Digital Infrared Thermographic Imaging has been part of my life personally and professionally since 2005. I have confidence that once you investigate this modality you will add it to your “true early detection” protocol. 


  • I doubt my health insurance will pay for this or if there are any doctors in my area that offer this testing. How can I find out if there are doctors in mid Delaware that offer this type of testing instead of Mammograms?

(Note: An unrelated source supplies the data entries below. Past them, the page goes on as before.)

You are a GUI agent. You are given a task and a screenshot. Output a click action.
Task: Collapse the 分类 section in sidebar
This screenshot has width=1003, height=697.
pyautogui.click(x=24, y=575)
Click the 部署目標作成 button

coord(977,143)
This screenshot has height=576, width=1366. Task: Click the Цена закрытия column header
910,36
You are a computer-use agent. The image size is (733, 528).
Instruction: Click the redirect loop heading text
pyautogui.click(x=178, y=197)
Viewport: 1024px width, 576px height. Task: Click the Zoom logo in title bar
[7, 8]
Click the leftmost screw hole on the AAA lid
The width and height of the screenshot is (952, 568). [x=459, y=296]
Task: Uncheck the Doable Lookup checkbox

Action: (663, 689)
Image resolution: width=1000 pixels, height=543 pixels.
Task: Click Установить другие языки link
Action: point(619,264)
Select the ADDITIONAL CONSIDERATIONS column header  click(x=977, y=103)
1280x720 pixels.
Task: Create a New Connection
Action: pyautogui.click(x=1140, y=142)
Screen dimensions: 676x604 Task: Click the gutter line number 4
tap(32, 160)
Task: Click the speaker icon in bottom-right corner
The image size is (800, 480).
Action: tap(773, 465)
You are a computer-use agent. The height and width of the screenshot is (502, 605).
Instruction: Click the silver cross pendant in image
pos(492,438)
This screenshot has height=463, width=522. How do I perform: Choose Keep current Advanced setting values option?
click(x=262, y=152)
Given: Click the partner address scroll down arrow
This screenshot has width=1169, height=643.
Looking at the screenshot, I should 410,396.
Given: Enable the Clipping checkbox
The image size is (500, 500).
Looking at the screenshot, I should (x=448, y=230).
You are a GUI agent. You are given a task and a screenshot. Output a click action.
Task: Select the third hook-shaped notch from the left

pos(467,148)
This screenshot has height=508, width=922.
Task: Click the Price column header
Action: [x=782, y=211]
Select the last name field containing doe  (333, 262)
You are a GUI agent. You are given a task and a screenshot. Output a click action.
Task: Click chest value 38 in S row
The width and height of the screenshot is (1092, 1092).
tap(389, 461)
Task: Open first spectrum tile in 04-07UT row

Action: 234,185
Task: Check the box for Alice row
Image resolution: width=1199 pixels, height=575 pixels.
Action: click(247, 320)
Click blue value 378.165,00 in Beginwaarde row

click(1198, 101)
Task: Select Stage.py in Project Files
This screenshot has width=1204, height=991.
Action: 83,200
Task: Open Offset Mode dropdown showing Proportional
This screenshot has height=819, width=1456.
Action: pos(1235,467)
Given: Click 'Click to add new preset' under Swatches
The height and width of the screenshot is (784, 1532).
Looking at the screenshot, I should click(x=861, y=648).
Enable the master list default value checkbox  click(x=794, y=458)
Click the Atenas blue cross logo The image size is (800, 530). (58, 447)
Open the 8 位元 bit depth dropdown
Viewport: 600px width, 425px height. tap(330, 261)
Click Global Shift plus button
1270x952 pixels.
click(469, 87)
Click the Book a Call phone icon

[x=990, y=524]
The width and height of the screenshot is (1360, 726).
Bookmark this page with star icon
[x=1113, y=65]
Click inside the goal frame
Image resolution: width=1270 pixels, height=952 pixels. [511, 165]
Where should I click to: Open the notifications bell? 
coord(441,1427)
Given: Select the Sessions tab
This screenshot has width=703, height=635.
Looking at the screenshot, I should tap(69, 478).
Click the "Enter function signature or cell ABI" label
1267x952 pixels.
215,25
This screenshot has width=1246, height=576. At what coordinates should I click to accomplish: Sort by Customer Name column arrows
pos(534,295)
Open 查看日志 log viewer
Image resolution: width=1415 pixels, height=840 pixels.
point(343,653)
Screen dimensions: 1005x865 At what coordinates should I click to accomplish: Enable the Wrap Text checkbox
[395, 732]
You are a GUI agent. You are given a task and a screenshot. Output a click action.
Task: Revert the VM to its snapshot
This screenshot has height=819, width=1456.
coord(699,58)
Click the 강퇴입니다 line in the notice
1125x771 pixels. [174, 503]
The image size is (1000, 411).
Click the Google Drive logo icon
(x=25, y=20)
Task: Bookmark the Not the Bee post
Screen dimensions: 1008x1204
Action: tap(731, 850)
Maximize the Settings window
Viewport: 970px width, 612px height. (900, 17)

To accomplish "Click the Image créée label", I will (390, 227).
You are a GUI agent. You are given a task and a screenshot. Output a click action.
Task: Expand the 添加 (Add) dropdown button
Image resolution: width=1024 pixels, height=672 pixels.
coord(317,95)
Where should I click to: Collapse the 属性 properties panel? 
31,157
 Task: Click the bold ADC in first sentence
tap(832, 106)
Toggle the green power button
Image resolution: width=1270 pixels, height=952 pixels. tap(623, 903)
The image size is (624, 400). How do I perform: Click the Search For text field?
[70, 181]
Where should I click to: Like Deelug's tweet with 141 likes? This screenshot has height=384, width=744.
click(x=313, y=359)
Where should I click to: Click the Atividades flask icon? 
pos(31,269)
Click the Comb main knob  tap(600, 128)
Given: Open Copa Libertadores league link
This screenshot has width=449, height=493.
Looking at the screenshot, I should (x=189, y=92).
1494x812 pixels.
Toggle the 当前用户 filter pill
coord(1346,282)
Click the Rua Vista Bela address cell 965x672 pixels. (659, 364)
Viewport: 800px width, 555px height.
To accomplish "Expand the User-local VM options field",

  • My Thermography interpreter is trained through the International Thermographic Society and achieved Diplomate level certification through the American Board of Clinical Thermography (ABCT). He also attained Diplomate certification through the International Academy of Clinical Thermology (IACT)….but he is not listed on the ACCT website….is that dependable? My results were consistent at first when a malignant tumor was found in my left breast by ultrasound and my left breast was considered a medium risk in the thermography reports for 2 yrs…….now I’m a little confused as my thermography report has gotten a little worse (on the left side, my right has gone from good to better) yet my ultrasound last week showed the tumor is now gone after 6 months of a strict diet and protocol at the hoxsey clinic in Mexico. Any input???

    • Hi Gina – I would recommend discussing the results with your thermographer to see what their interpretation is. A thermography is not a diagnostic tool, but can be supportive when looking at the big picture with other test results. It also looks at inflammation and vascularity, not necessarily tumor size. You can also consider an Ivy Gene test and other cancer markers to track the progress as well to give a more complete picture.